Fabian Hader - DR Project
Semiconductor Qubit Tuning Automatization
The focal point of our research endeavors lies in the automated tuning of qubits through the use of cryogenic electronics developed within our institute. Tuning refers to the preceding highly complex steps required for the spin-qubit operation. Currently, these steps are typically executed manually for each qubit; however, our objective is to automate these steps to enhance performance and facilitate scalability. The operation of qubits necessitates a series of preparatory processing steps, during which the quality of the data and their processing efficiency are of primary importance. Therefore, we develop algorithms that support fast processing with minimal complexity to enable hardware integration. Our methodologies demonstrate the applicability of the data originating from the aforementioned electronics.
Doctoral Researcher
We investigate processing methods ranging from traditional signal processing to deep learning methods, with the latter necessitating substantial training data, which we facilitate by developing appropriate simulation methods. During the development of our algorithms, we also prioritize the applicability of our algorithm for different spin-qubit implementations, including GaAs and SiGe heterostructures.

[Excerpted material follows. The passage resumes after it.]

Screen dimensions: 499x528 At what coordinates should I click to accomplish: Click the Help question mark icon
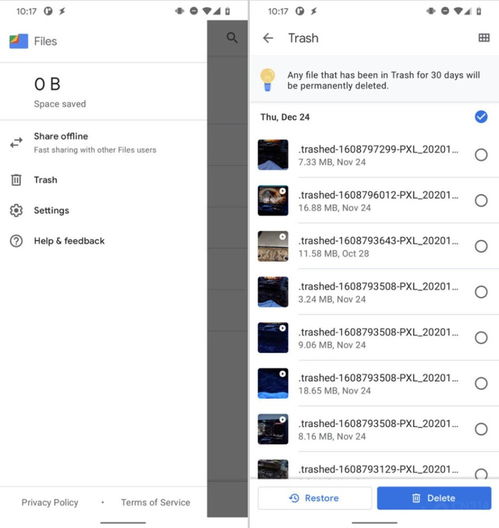point(16,241)
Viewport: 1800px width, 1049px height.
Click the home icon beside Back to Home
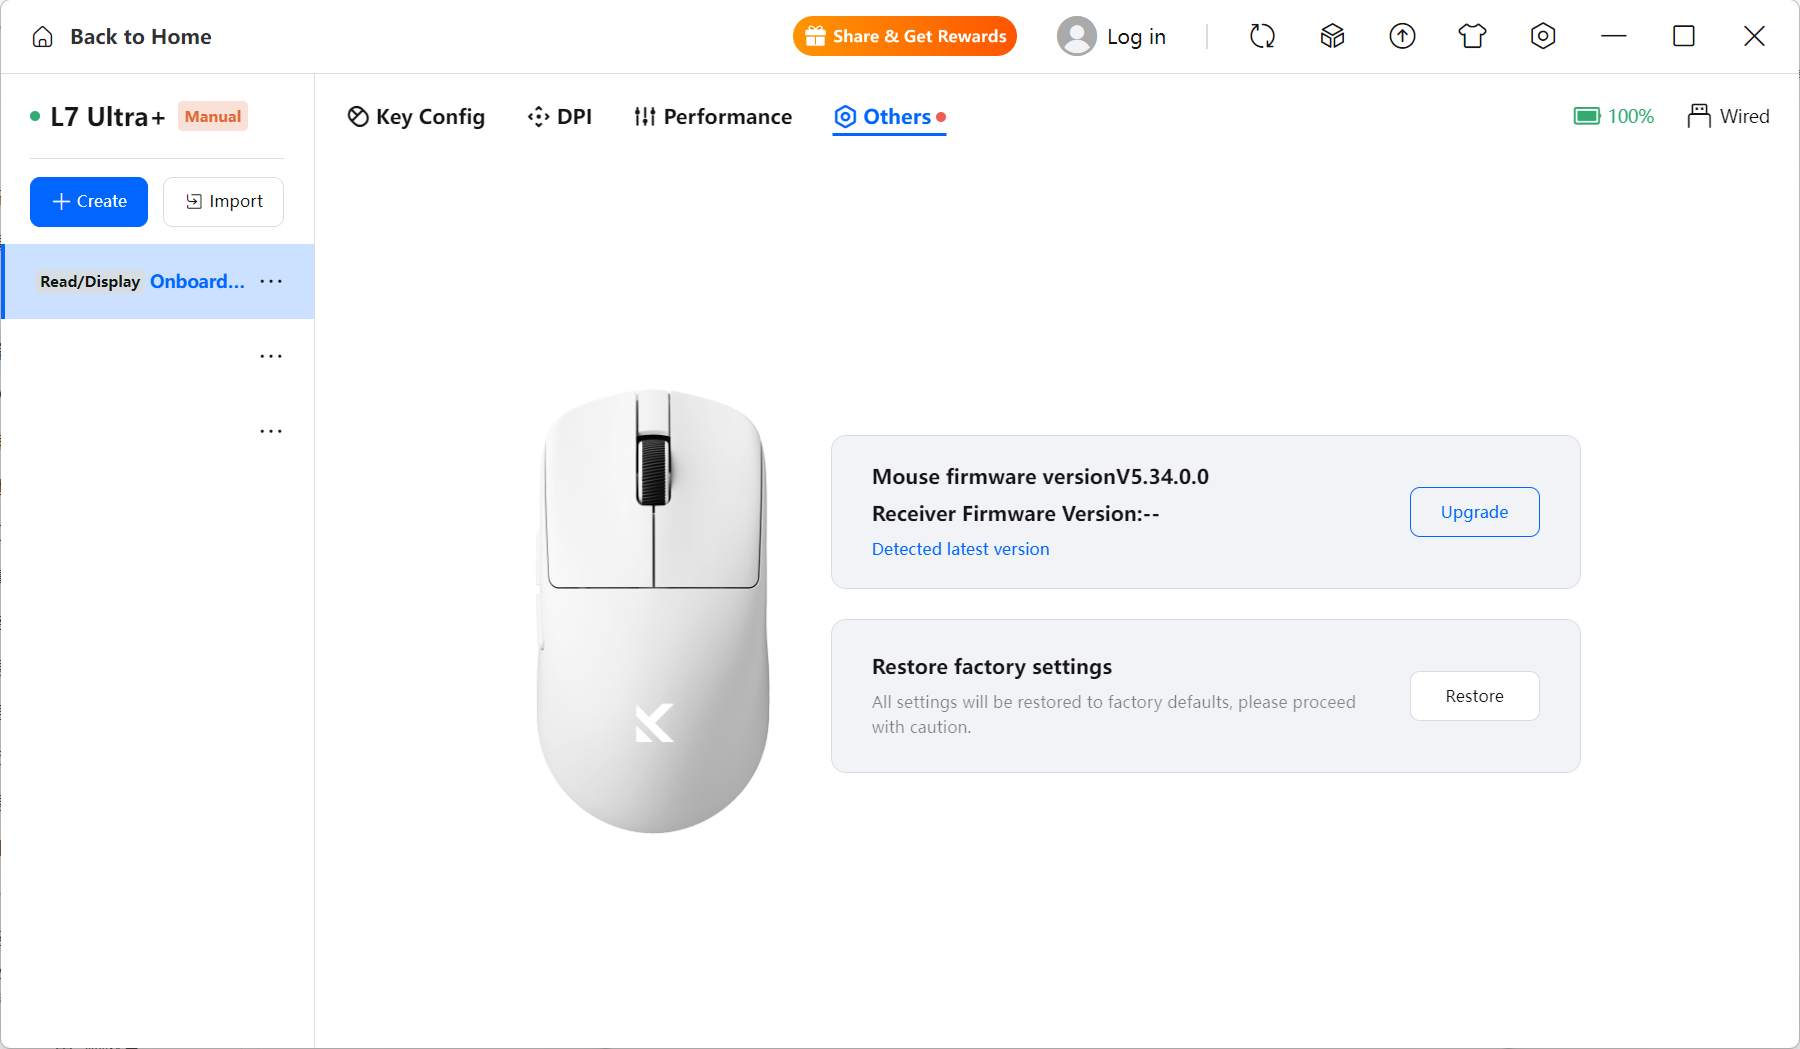(43, 37)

For a scalable qubit system, our concept involves the integration of a control module, implemented as a cryogenic IC, that directly interfaces with the qubit. This approach has the potential to enhance the quality of the measured data needed for the tuning process by eliminating the need for data transfer between different temperature stages, which can introduce noise into the measurements. Moreover, the implementation of a control module in close proximity to the qubit is imperative to address the challenge posed by the wiring bottleneck, which arises from the need to transmission tuning signals to each qubit.